As for Stalin in WWII, of course he was (or at least became) a good strategist and manager. He recognized competence in General Officers and promoted a very able group to command, was able to learn from his - some quite disastrous - mistakes, and was eventually able to concentrate what strength was available at the most critical points. (That Stalin was also a murderous paranoid is in no contradiction to his having become a good wartime chief executive). But this Stalinstuff is less important than that the Soviet effort could call upon the inherited human capital of a social revolution: (1) the generation who believed (rightly or wrongly is a futile question) that Soviet society - including its social property but more than that - was "theirs" & worth fighting to defend; and (2) the average CPSU member who - in (unavoidably) the context of *being* a party member - made their military and economic command apparatus work.
Justin writes:
> As to whether
> the party was a coherent enough entity to be said to be an agent under
> Stalinism, and especially during the war, if John thinks it was, we'll have
> to disagree. I think the purges had done their work.
Not sure about your point here: collective agency is no problem for you, but requires some minimum of "coherence." OK. Army is not just adding up a lot of soldiers, and Party is not just adding up a lot of party members. "Coherence" is shorthand for the extra invisible to methodological individualism. But if purges negate that extra, why in the party but not the army?
and
> Likewise about the
> wisom of Stalin's "strategy" in the first days of the war: Surely strategic
> retreat was necessary, but this is what "not one step back" precluded.
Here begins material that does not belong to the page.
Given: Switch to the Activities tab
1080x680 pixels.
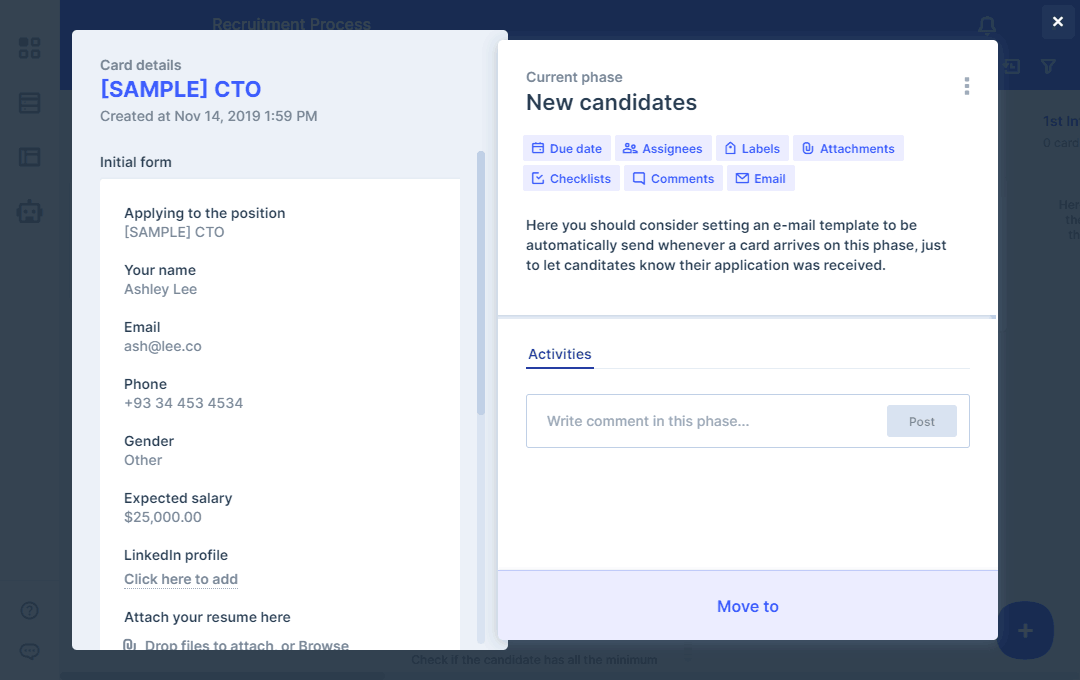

No, Justin; this is what "not one step back" made possible. Imagine the results of the order: "Run for your lives, our enemy is far stronger than we are." The "sacrifice" (which Bryan Fugate compares to a poisoned pawn) is not of inanimate things but of actors and collective agents - divisions, armies - who think. For this strategy (according to Fugate Zhukov's, not Stalin's - just that Stalin saw the disastrous results of the Feb 1941 war games & accepted Zhukov's critique) to work the frontier armies had to resist to the fullest extent possible, & had to be ordered to do so, & had to be kept in the dark about their fate. This would create the possibility that units which could maintain minimal *coherence* could fight their way back, since the panzer "pincers" could "close" but without sufficient motorized infantry the Wehrmacht was unable to prevent at least smaller units retreating successfully. & to some considerable degree this is what happened. Worth a visit is the museum of the ruined fort at Brest-Litovsk that fought on for months, tying down major German strength, while the "front" came to be hundreds of miles away. The German forces at Brest-Litovsk - multiplied at every other "sacrificed" army - were not able to intercept the units (and flood of civilians) who did manage to retreat. There were errors enough god knows, but insofar as this was the Soviet strategy, "not one step back" was analytic to it.